(Recorded data)
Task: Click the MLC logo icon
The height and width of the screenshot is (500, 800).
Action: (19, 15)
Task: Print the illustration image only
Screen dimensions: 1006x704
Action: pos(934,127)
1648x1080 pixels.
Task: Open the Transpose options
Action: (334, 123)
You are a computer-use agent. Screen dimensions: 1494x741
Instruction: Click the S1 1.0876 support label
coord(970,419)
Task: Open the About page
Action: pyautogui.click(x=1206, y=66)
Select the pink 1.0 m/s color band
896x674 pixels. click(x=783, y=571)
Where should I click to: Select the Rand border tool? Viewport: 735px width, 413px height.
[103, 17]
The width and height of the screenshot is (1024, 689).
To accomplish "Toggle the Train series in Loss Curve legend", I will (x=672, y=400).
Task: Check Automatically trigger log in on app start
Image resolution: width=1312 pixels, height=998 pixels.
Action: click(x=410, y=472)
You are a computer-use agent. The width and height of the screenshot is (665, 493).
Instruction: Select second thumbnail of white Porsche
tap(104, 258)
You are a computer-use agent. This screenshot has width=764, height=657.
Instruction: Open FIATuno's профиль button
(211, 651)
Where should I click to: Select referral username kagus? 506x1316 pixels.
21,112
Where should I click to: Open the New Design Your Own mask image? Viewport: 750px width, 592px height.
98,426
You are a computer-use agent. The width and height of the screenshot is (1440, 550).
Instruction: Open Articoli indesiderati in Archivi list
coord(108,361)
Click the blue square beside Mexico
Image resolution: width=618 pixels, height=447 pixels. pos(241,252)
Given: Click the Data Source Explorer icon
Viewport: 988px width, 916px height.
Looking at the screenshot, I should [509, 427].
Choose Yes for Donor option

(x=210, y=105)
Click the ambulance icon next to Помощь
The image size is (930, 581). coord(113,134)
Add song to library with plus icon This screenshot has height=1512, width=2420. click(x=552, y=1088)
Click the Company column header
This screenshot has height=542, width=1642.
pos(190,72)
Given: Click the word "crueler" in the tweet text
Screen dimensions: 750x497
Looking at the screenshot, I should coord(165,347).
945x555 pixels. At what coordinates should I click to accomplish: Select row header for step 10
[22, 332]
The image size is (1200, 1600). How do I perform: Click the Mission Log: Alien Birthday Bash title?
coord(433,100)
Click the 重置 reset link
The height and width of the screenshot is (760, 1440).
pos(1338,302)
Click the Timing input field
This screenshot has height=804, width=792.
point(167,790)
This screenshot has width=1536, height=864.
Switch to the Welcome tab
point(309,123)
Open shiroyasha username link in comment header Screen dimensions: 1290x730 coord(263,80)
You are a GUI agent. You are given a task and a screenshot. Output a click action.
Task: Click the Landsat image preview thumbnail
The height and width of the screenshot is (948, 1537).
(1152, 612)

| What you have to do |
Your task is to find each line in the entries that contains the string "agent" and copy it.

| Answer space |
You are a computer-use agent. Screen dimensions: 1494x741
You are a computer-use agent. The width and height of the screenshot is (665, 493).
You are a computer-use agent. This screenshot has width=764, height=657.
You are a computer-use agent. The width and height of the screenshot is (1440, 550).
You are a GUI agent. You are given a task and a screenshot. Output a click action.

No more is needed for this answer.